ML: The majority of the rock world still refuse to accept that theatrical rock is really rock. To be perfectly honest, we live in a world of sheep. There are not too many people out there who are leaders, and when you find one, everybody flocks to follow them. But if you break from the herd, then the other sheep automatically think, ‘Oh they’re not any good!’ Nobody can think for themselves. That’s what I’ve always liked about my fans, I always thought that the fans that loved Bat Out Of Hell and loved what me and Jimmy did, they were not sheep. They were individuals who made up their own minds, and made their own decisions based on their own feelings. I hate sheep. I’ve taught my daughters, do not be a sheep.

PM: Enter Rundgren, I guess, the self-described “individualist.”
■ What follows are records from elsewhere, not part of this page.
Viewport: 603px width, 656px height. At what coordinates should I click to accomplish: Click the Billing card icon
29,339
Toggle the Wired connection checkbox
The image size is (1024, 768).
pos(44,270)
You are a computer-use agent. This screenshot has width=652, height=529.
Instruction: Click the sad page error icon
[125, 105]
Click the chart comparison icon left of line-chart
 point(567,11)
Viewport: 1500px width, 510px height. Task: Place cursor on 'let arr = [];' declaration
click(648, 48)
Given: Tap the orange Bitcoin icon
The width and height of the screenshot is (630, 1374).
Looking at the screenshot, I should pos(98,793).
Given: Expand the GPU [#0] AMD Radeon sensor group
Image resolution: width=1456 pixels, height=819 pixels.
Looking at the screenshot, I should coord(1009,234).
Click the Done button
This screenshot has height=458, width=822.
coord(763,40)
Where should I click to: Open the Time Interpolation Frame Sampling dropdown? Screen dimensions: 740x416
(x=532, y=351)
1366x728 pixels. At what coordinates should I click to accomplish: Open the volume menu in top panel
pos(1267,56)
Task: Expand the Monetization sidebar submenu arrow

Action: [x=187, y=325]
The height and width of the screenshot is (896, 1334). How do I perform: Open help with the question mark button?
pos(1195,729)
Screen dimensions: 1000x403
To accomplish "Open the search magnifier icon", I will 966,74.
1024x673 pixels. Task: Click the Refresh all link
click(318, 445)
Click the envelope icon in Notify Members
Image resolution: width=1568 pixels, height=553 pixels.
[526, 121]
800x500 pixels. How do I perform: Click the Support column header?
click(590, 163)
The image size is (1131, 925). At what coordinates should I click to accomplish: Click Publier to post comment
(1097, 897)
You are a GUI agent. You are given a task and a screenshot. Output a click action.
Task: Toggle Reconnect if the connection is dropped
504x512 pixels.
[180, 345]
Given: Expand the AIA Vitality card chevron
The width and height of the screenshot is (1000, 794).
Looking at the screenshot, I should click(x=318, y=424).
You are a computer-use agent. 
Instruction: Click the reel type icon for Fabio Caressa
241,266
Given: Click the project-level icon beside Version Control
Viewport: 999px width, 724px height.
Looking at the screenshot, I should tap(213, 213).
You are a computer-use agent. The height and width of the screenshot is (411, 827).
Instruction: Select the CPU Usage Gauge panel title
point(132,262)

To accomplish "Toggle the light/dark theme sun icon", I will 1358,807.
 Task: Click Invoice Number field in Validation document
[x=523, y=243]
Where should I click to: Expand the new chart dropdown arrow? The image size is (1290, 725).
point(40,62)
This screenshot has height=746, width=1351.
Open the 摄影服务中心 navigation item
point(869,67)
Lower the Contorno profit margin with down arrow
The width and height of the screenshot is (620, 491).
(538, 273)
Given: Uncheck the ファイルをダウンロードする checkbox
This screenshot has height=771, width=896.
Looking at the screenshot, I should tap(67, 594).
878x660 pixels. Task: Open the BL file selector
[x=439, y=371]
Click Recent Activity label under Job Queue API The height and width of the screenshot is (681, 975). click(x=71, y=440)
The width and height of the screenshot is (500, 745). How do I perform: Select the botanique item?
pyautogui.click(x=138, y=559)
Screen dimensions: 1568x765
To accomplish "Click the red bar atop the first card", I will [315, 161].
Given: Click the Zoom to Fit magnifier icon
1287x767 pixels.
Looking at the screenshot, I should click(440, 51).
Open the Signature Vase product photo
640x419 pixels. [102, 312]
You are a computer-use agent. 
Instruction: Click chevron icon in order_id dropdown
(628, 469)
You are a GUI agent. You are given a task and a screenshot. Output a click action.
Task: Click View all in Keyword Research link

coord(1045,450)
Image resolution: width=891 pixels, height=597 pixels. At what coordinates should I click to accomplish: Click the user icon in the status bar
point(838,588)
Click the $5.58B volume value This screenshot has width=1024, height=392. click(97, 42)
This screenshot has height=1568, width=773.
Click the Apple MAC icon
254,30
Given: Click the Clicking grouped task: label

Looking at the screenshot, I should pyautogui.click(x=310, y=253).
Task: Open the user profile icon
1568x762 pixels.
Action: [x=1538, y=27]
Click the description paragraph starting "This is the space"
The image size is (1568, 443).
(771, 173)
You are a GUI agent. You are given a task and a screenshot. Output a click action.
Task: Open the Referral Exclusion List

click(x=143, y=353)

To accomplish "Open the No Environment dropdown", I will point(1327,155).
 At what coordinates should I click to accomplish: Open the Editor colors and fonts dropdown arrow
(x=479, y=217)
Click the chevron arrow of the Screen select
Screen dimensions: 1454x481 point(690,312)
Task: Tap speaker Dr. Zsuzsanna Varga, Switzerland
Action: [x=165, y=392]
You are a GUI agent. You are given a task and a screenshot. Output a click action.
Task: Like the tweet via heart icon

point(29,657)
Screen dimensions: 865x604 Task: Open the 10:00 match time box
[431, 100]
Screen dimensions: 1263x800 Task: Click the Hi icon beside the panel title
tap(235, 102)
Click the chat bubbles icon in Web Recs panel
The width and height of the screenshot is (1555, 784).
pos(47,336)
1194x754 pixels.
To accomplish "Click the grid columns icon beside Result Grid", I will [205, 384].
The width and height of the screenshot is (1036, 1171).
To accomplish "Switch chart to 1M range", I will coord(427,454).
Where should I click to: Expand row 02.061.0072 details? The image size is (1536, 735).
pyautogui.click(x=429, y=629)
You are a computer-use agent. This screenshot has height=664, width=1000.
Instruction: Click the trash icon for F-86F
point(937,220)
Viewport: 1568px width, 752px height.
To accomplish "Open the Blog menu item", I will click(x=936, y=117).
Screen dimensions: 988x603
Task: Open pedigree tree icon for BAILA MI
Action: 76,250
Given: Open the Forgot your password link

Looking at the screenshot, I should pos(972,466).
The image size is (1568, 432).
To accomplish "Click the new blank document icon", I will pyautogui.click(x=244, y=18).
ML: Todd was the perfect producer for us because Todd was an individual. That was the whole thing with him. Nobody else got it. Nobody else understood it. You know, I had people sometimes who’d go behind Jim’s back after we’d showed them the music and they’d call me up on the phone and go, ‘Oh you’re fantastic, but get rid of this Steinman guy.’ I was like, ‘What are you people, nuts?’ Or some people would come to hear us play a show and they’d see the crowd and say, well they don’t count, these are just your friends’ I’d say, ‘I don’t have any friends!’ These were real people reacting to us live in New York, which is admittedly very theatrical, but the record executives just didn’t buy it. They didn’t believe that we could get that level of emotion and response out of somebody. They accused us of having ‘plants’ or that it was rigged, or that we faked it and they were only screaming because the label guys were out. It became funny, but I became very angry over it. I wanted to say ‘Guys, this isn’t a magic trick. This is what it is.’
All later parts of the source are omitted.